What is required:
An exact copy of every entry is the required answer.

Dataset records:
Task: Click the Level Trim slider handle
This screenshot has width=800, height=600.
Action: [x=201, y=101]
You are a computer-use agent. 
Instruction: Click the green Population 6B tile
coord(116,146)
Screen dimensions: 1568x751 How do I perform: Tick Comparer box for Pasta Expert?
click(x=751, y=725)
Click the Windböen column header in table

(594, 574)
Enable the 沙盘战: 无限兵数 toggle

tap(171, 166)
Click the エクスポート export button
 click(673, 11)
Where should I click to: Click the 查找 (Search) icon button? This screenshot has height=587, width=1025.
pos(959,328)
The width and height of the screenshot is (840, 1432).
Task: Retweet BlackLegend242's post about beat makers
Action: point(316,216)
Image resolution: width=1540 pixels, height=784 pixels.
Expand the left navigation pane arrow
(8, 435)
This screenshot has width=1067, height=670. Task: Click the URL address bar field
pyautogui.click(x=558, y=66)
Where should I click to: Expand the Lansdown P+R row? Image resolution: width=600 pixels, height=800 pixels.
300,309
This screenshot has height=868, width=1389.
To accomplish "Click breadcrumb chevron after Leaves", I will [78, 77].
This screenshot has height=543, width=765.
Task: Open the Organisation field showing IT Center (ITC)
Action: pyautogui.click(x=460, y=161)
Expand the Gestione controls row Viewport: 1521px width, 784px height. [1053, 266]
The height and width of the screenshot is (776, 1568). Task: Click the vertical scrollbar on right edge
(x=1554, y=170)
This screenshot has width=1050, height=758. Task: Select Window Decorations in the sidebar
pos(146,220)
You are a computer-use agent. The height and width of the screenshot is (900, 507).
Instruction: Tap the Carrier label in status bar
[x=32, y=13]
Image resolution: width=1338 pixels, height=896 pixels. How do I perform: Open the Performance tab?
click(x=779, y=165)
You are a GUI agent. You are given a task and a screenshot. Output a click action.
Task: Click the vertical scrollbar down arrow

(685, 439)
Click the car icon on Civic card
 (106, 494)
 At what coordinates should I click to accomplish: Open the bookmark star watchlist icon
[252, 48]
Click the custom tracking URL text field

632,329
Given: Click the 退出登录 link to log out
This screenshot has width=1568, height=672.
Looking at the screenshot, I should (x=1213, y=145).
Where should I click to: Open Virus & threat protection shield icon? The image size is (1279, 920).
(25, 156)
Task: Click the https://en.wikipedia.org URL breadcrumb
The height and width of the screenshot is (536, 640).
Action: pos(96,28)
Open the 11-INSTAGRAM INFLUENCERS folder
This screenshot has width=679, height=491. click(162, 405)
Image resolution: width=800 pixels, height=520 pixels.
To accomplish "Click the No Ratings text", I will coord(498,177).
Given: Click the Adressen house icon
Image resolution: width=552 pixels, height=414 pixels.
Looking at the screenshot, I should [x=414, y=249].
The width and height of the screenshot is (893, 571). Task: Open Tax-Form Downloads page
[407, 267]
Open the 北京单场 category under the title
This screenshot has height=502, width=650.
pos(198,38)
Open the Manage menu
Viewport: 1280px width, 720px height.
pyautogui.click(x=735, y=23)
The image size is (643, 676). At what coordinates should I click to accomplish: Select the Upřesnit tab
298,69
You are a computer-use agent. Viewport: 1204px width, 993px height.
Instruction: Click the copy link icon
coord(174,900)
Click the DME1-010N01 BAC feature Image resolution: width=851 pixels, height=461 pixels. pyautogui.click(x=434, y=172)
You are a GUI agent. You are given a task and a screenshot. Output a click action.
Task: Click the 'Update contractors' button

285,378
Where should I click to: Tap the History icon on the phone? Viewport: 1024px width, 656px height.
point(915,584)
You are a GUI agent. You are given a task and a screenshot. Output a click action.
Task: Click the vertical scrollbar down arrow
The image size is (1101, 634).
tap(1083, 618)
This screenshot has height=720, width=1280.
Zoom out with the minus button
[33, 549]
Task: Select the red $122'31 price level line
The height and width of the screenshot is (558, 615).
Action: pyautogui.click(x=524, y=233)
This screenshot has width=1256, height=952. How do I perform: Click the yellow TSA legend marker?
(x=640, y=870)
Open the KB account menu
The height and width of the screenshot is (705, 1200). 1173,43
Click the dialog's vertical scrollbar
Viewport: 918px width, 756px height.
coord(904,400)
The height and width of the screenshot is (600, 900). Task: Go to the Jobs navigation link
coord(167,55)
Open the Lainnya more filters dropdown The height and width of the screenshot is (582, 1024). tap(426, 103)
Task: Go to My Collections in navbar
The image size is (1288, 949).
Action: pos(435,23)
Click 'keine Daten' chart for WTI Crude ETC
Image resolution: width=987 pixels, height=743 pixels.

Response box:
Task: Click the Level Trim slider handle
This screenshot has width=800, height=600.
Action: [x=201, y=101]
You are a computer-use agent. 
Instruction: Click the green Population 6B tile
coord(116,146)
Screen dimensions: 1568x751 How do I perform: Tick Comparer box for Pasta Expert?
click(x=751, y=725)
Click the Windböen column header in table

(594, 574)
Enable the 沙盘战: 无限兵数 toggle

tap(171, 166)
Click the エクスポート export button
 click(673, 11)
Where should I click to: Click the 查找 (Search) icon button? This screenshot has height=587, width=1025.
pos(959,328)
The width and height of the screenshot is (840, 1432).
Task: Retweet BlackLegend242's post about beat makers
Action: point(316,216)
Image resolution: width=1540 pixels, height=784 pixels.
Expand the left navigation pane arrow
(8, 435)
This screenshot has width=1067, height=670. Task: Click the URL address bar field
pyautogui.click(x=558, y=66)
Where should I click to: Expand the Lansdown P+R row? Image resolution: width=600 pixels, height=800 pixels.
300,309
This screenshot has height=868, width=1389.
To accomplish "Click breadcrumb chevron after Leaves", I will [78, 77].
This screenshot has height=543, width=765.
Task: Open the Organisation field showing IT Center (ITC)
Action: pyautogui.click(x=460, y=161)
Expand the Gestione controls row Viewport: 1521px width, 784px height. [1053, 266]
The height and width of the screenshot is (776, 1568). Task: Click the vertical scrollbar on right edge
(x=1554, y=170)
This screenshot has width=1050, height=758. Task: Select Window Decorations in the sidebar
pos(146,220)
You are a computer-use agent. The height and width of the screenshot is (900, 507).
Instruction: Tap the Carrier label in status bar
[x=32, y=13]
Image resolution: width=1338 pixels, height=896 pixels. How do I perform: Open the Performance tab?
click(x=779, y=165)
You are a GUI agent. You are given a task and a screenshot. Output a click action.
Task: Click the vertical scrollbar down arrow

(685, 439)
Click the car icon on Civic card
 (106, 494)
 At what coordinates should I click to accomplish: Open the bookmark star watchlist icon
[252, 48]
Click the custom tracking URL text field

632,329
Given: Click the 退出登录 link to log out
This screenshot has width=1568, height=672.
Looking at the screenshot, I should (x=1213, y=145).
Where should I click to: Open Virus & threat protection shield icon? The image size is (1279, 920).
(25, 156)
Task: Click the https://en.wikipedia.org URL breadcrumb
The height and width of the screenshot is (536, 640).
Action: pos(96,28)
Open the 11-INSTAGRAM INFLUENCERS folder
This screenshot has width=679, height=491. click(162, 405)
Image resolution: width=800 pixels, height=520 pixels.
To accomplish "Click the No Ratings text", I will coord(498,177).
Given: Click the Adressen house icon
Image resolution: width=552 pixels, height=414 pixels.
Looking at the screenshot, I should [x=414, y=249].
The width and height of the screenshot is (893, 571). Task: Open Tax-Form Downloads page
[407, 267]
Open the 北京单场 category under the title
This screenshot has height=502, width=650.
pos(198,38)
Open the Manage menu
Viewport: 1280px width, 720px height.
pyautogui.click(x=735, y=23)
The image size is (643, 676). At what coordinates should I click to accomplish: Select the Upřesnit tab
298,69
You are a computer-use agent. Viewport: 1204px width, 993px height.
Instruction: Click the copy link icon
coord(174,900)
Click the DME1-010N01 BAC feature Image resolution: width=851 pixels, height=461 pixels. pyautogui.click(x=434, y=172)
You are a GUI agent. You are given a task and a screenshot. Output a click action.
Task: Click the 'Update contractors' button

285,378
Where should I click to: Tap the History icon on the phone? Viewport: 1024px width, 656px height.
point(915,584)
You are a GUI agent. You are given a task and a screenshot. Output a click action.
Task: Click the vertical scrollbar down arrow
The image size is (1101, 634).
tap(1083, 618)
This screenshot has height=720, width=1280.
Zoom out with the minus button
[33, 549]
Task: Select the red $122'31 price level line
The height and width of the screenshot is (558, 615).
Action: pyautogui.click(x=524, y=233)
This screenshot has width=1256, height=952. How do I perform: Click the yellow TSA legend marker?
(x=640, y=870)
Open the KB account menu
The height and width of the screenshot is (705, 1200). 1173,43
Click the dialog's vertical scrollbar
Viewport: 918px width, 756px height.
coord(904,400)
The height and width of the screenshot is (600, 900). Task: Go to the Jobs navigation link
coord(167,55)
Open the Lainnya more filters dropdown The height and width of the screenshot is (582, 1024). tap(426, 103)
Task: Go to My Collections in navbar
The image size is (1288, 949).
Action: pos(435,23)
Click 'keine Daten' chart for WTI Crude ETC
Image resolution: width=987 pixels, height=743 pixels.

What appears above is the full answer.